___ EXTRACT

< Computer Architecture Lab < WS2008

Another Useless Architecture (AUA) is a RISC microprocessor architecture developed by Jakob Wilhelm, Stefan Rottensteiner and Stefan Tauner as a course project for the Computer Architecture Lab at the Vienna University of Technology in winter 2008/2009. It has been implemented in VHDL and tested in a Cyclone II FPGA from Altera on a DE2 development board from Terasic Technology.

Description

AUA is a 16bit RISC architecture providing 32 registers apparently having similarities to MIPS. E.g. MIPS branches are supported by individual compare and branch instructions (i.e. you have to compare two values/registers and use the result as input for the branch decision). The branch delay is 0 for untaken and 1 cycle for taken branches. The branch decision and branch address calculation is done in the ID stage. An additional cycle is lost if the branch uses the result of the preceding instruction. It is not possible to circumvent this stall with forwarding as this would introduce a new longest path (from the ID/EX pipeline registers through the alu, through the branch decision unit in ID, to the PC register in IF). The EX stage forwards its results to resolve data hazards in all other instruction sequences though (i.e. if instruction uses the (EX) result of instruction as (EX) input). We used on-chip memory of the FPGA (M4K blocks) for the register file. As the memory requires registered inputs, this registers can be regarded as pipeline registers for the WB stage. To be able to read two registers (the two operands) and write one (the result of the previous instruction), we had to duplicate the register file into two "simple dual-port mode" memories. Another possibility would be to clock the memory twice as fast, but we did prefer a single clock domain. In dual-port mode the on-chip memory has a latency of 1.5 cycles, which made another forwarding necessary if instr. uses the result of instr. . Beside the branch stall, where IF and (partially) ID get locked, the EX stage needs to lock all stages, when a load/store operation takes more than one cycle.

______

▶ _AIM OF THE EXERCISE_: Continue the page on the AUA processor from where it stops.

___ RECORD EXTRACTS

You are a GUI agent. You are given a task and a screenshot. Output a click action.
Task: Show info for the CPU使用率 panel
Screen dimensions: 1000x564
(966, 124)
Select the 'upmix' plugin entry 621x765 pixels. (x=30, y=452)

______
___ RECORD EXTRACTS

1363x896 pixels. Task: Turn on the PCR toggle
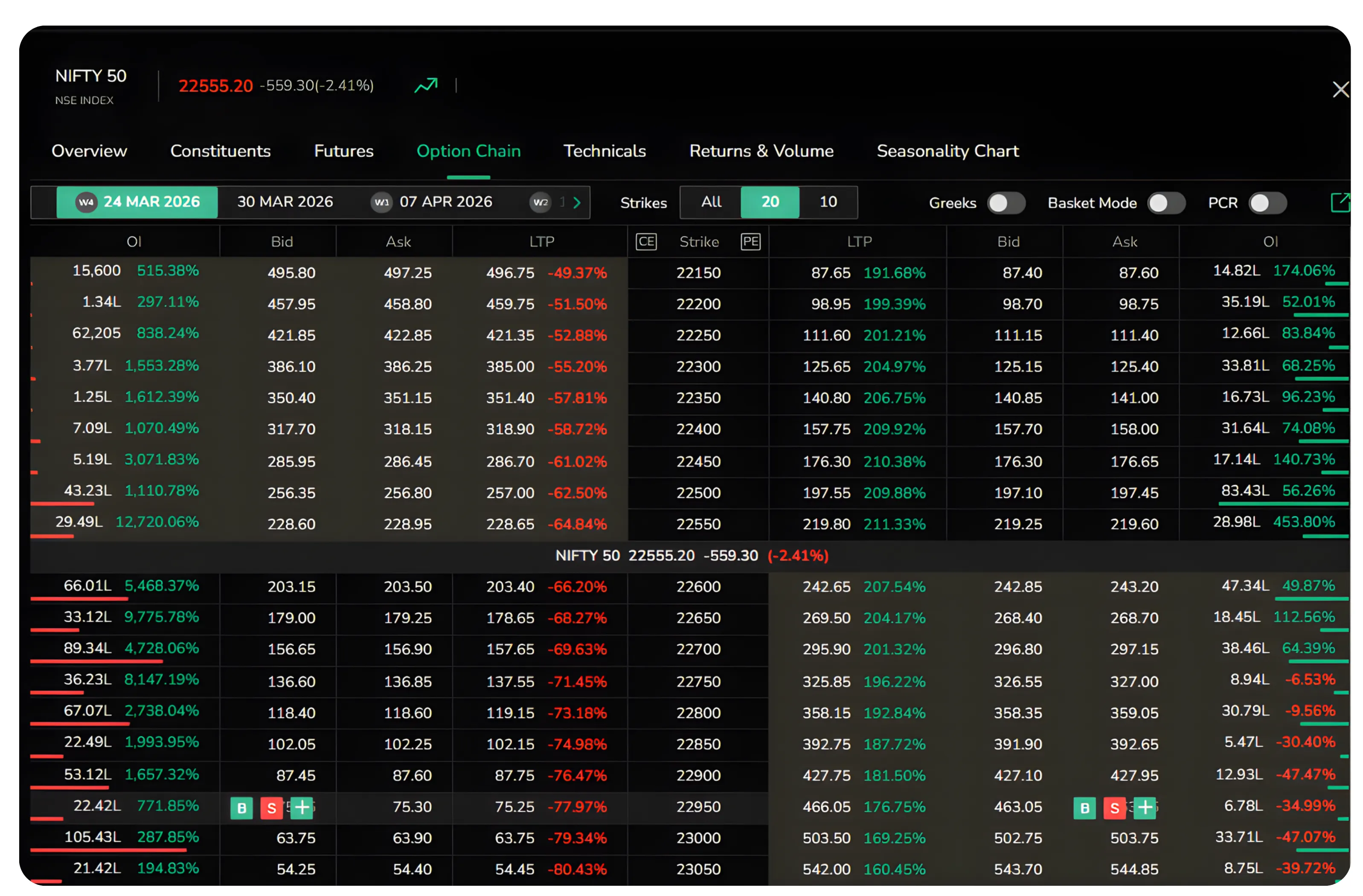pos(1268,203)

______

▶ _RESULT BELOW_:
Schematic of the AUA pipeline

Memory and I/O

Instructions, data and memory-mapped I/O devices all share the same address space. The MMU is responsible for handling all memory transactions and transfers the data to the instruction cache and from/to the load/store unit in the EX stage. LD/ST transactions have priority over instruction fetches, so that the pipeline can progress normally. IF will schedule a nop if it is blocked because the current instr. is not available.

The MMU can access on-board SRAM, on-chip ROM (e.g. for a bootloader) and an unlimited number of SimpCon devices. They all share the same address space, which is divided in parts by the MMU. The SimpCon bus is specified as a point-to-point connection, but it is possible to create a shared SimpCon bus by connecting every SimpCon slave to an independant 'RD' and 'WR' line. In the opposite direction (i.e. from the SC slave to the master) it is necessary to multiplex 'WR_DATA' and 'RDY_CNT', because there are no tri-state buses in FPGAs (see Tri-State Buses in Altera Devices). Both tasks are fullfilled by a multiplexer process in the top entity. It matches the 'ADDRESS' similar to IP network masks and selects the corresponding signals.

Pipeline stages

AUA has three stages (four if you include write-back): IF, ID, EX/MEM. IF requests the instruction at the current address/PC from the cache/MMU and extracts the various fields (opcode, immediate, operand and destinstation register addresses). These fields get registered and feed into ID.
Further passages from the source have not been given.